Exosomal miR‐3131 derived from endothelial cells with KRAS mutation promotes EndMT by targeting PICK1 in brain arteriovenous malformations

AIMS: To explore the underlying mechanism by which low‐frequency KRAS mutations result in extensive EndMT occurrence. METHODS: Exosomes derived from primarily cultured brain arteriovenous malformation (bAVMs) and human umbilical vein endothelial cells (HUVECs) transfected with KRAS(G12D), KRAS(WT), or KRAS(NC) lentiviruses were isolated, and their effects on HUVECs were identified by western blotting and immunofluorescence staining.
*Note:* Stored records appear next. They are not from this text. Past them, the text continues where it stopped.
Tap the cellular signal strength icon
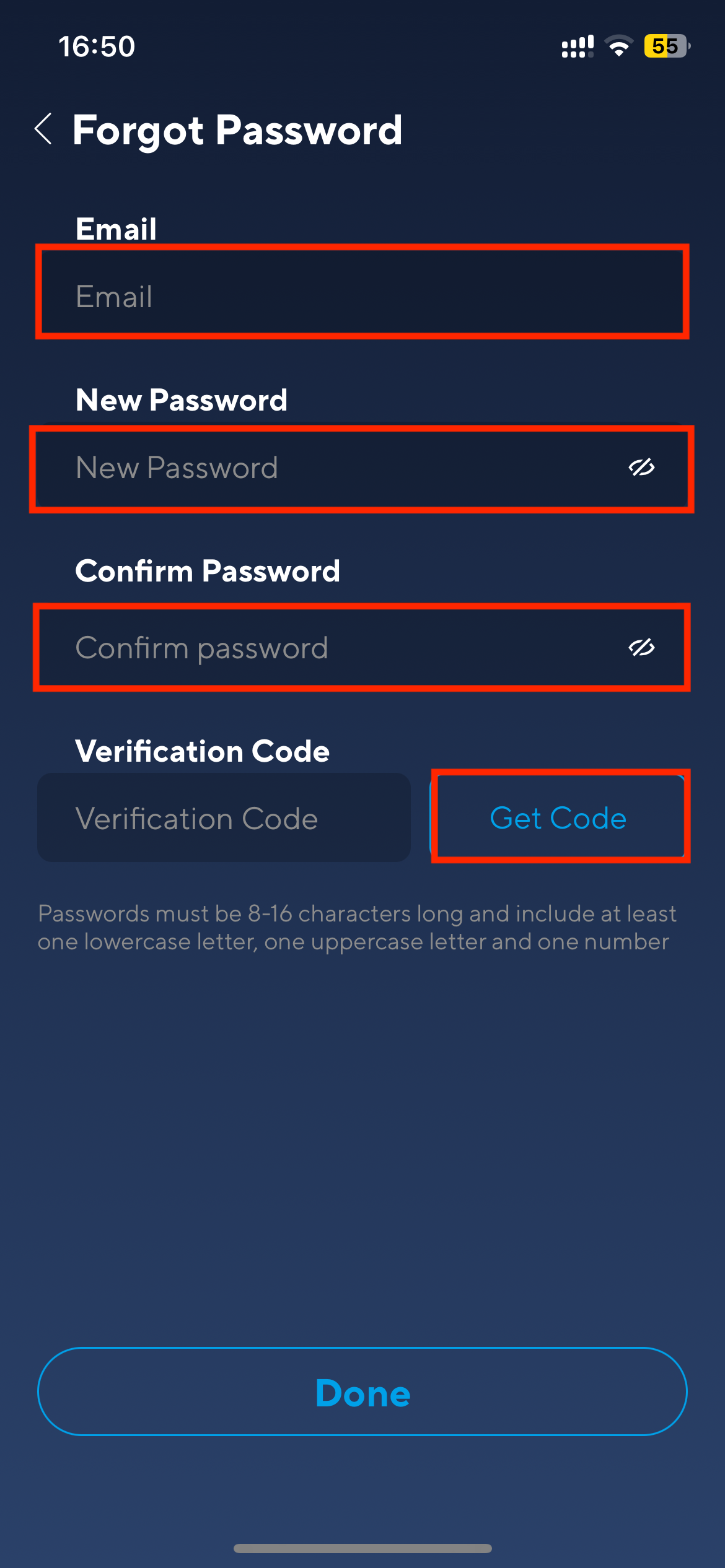 [577, 46]
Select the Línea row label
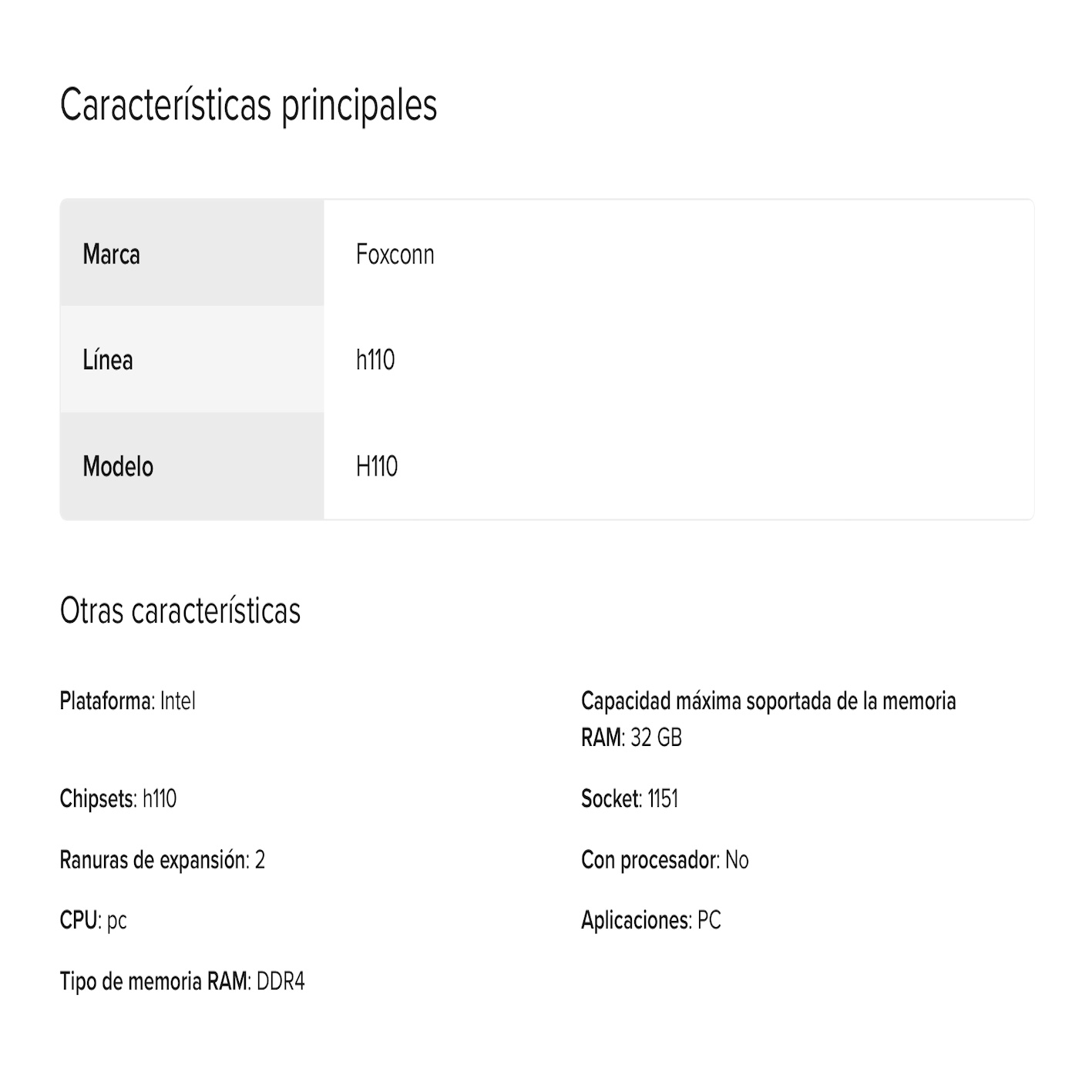1092x1092 pixels. (192, 359)
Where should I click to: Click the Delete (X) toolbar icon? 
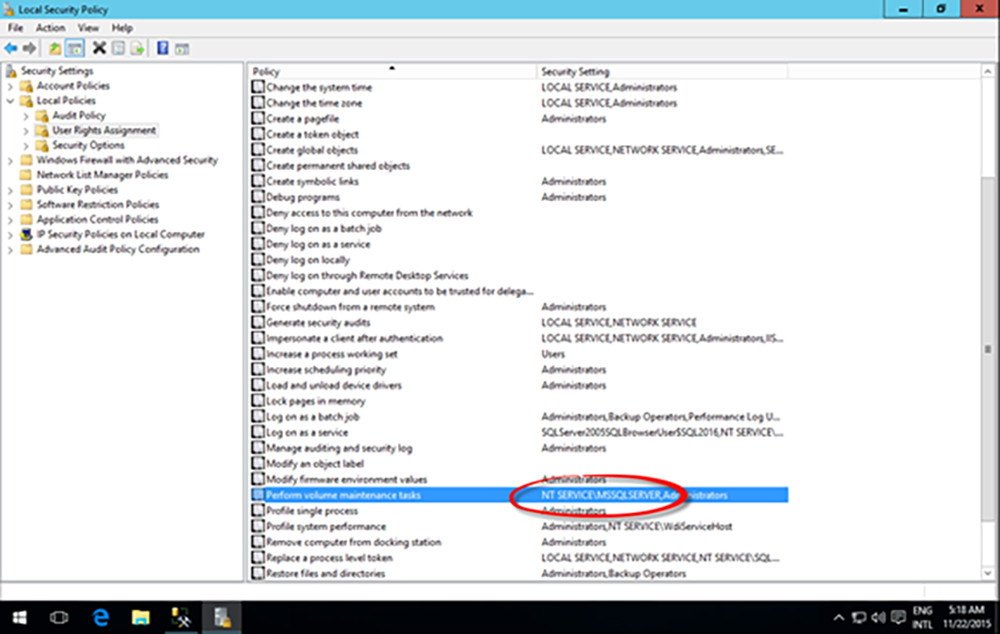coord(99,48)
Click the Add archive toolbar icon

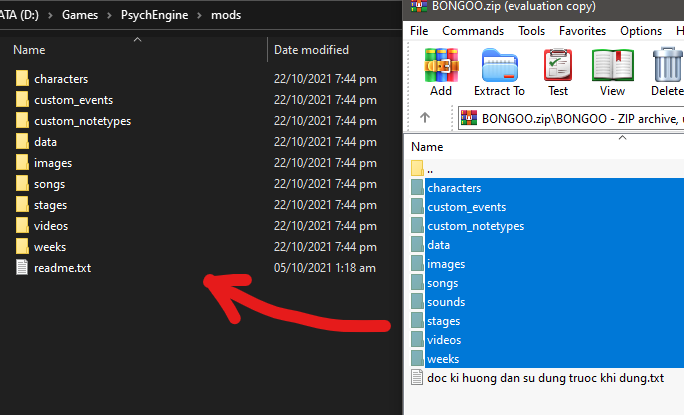coord(441,65)
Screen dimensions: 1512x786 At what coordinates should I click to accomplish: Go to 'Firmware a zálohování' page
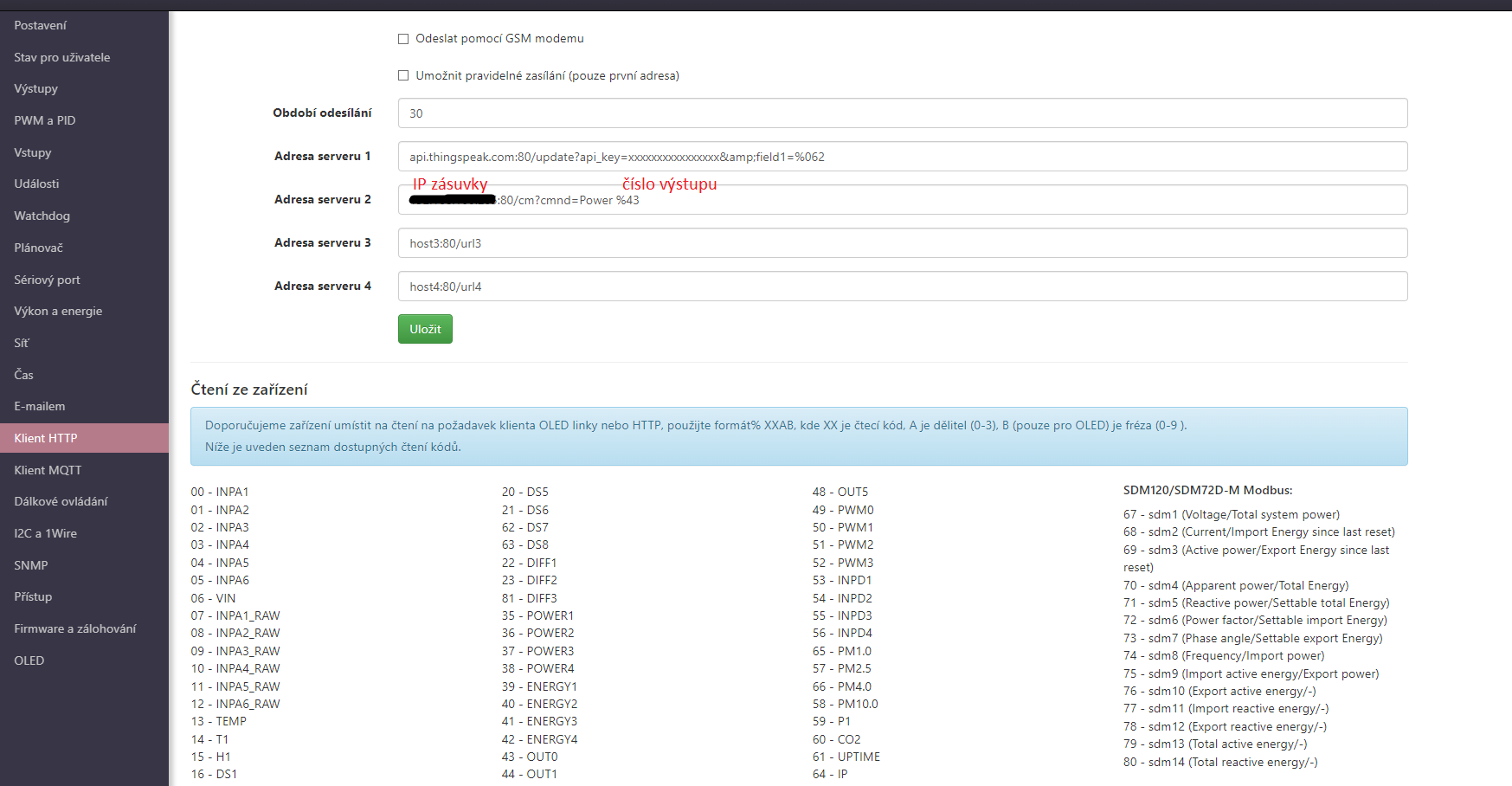tap(75, 628)
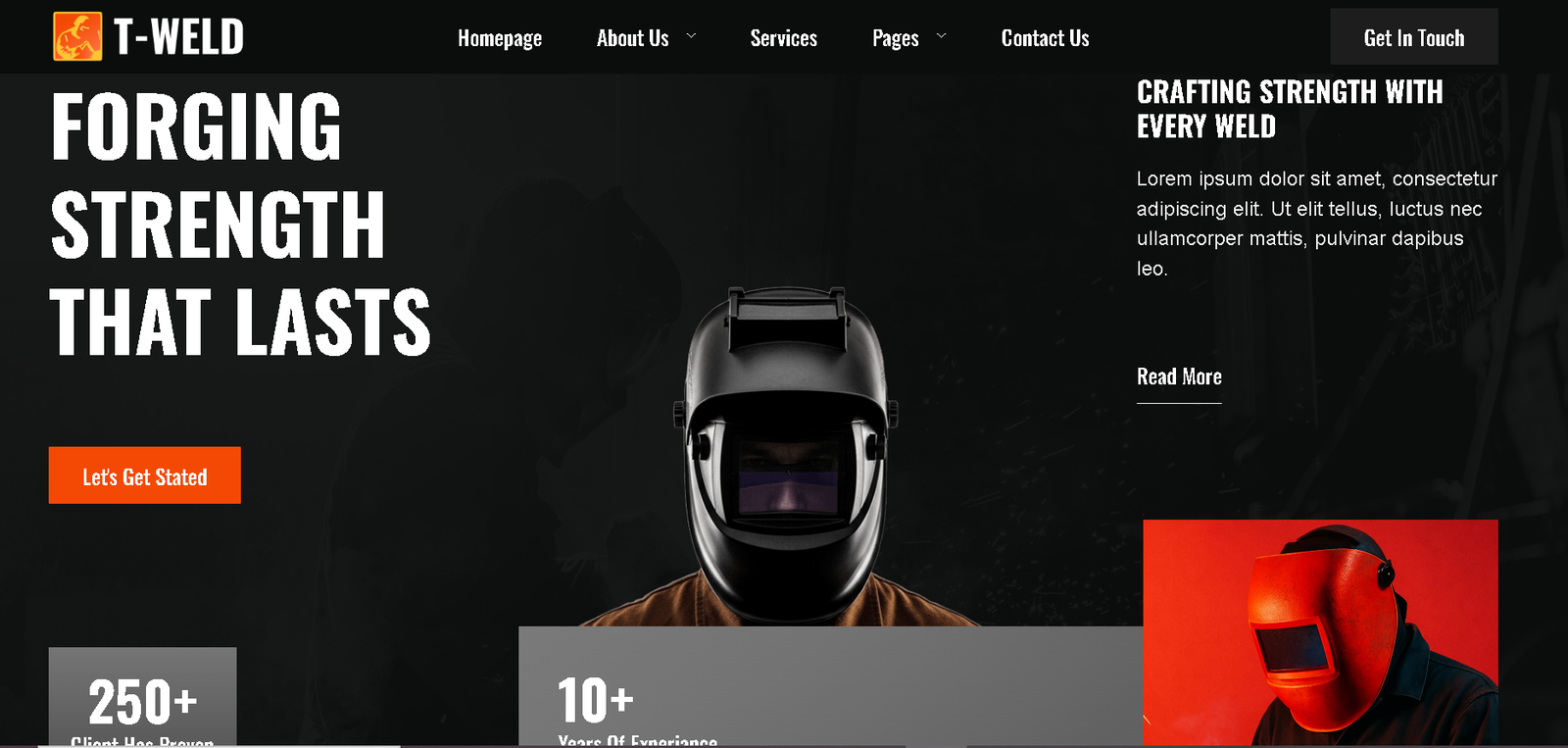Select the Pages menu item
The width and height of the screenshot is (1568, 748).
[895, 38]
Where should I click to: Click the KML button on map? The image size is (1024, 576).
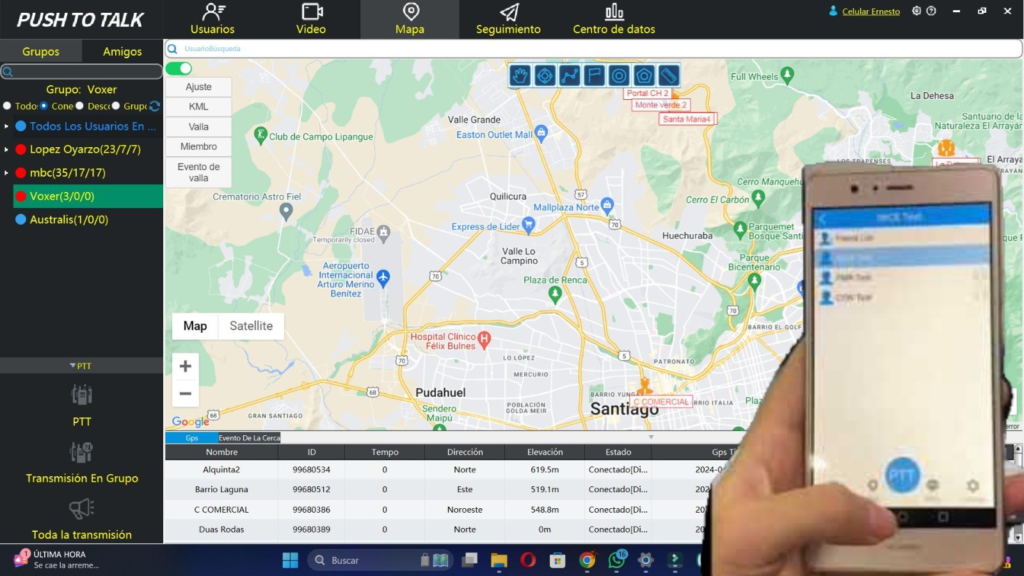(198, 107)
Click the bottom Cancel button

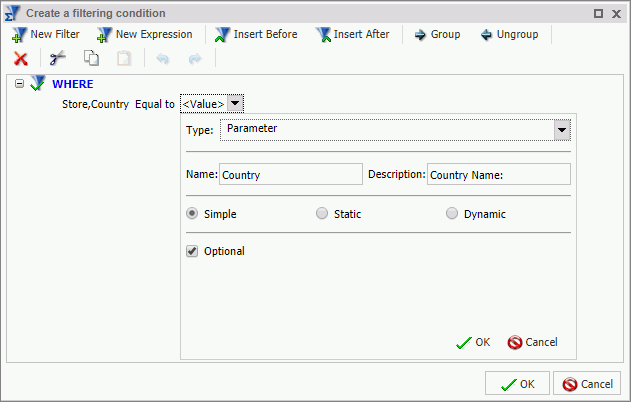point(587,383)
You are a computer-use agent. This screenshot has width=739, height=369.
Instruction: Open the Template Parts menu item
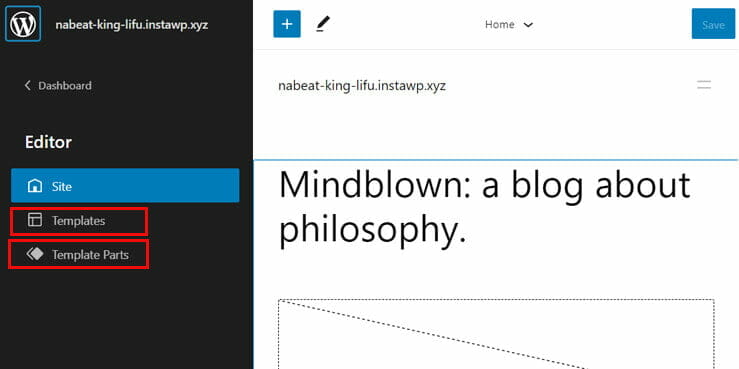click(x=79, y=255)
The expression levels of exosomal microRNAs (miRNAs) were evaluated by miRNA microarray, followed by functional experiments on miR‐3131 and detection of its downstream target, and miR‐3131 inhibitor in reversing the EndMT process induced by KRAS(G12D)‐transfected HUVECs and bAVM endothelial cells (ECs) were explored. RESULTS: Exosomes derived from KRAS(G12D) bAVM ECs and KRAS(G12D)‐transfected HUVECs promoted EndMT in HUVECs. MiR‐3131 levels were highest in the exosomes of KRAS(G12D)‐transfected HUVECs, and HUVECs transfected with the miR‐3131 mimic acquired mesenchymal phenotypes. RNA‐seq and dual‐luciferase reporter assays revealed that PICK1 is the direct downstream target of miR‐3131. Exosomal miR‐3131 was highly expressed in KRAS(G12D) bAVM(exos) compared with non‐KRAS‐mutant bAVM(exos) or HUVEC(exos). Finally, a miR‐3131 inhibitor reversed EndMT in HUVECs treated with exosomes or the supernatant of KRAS(G12D)‐transfected HUVECs and KRAS(G12D) bAVM ECs. CONCLUSION: Exosomal miR‐3131 promotes EndMT in KRAS‐mutant bAVMs, and miR‐3131 might be a potential biomarker and therapeutic target in KRAS(G12D)‐mutant bAVMs.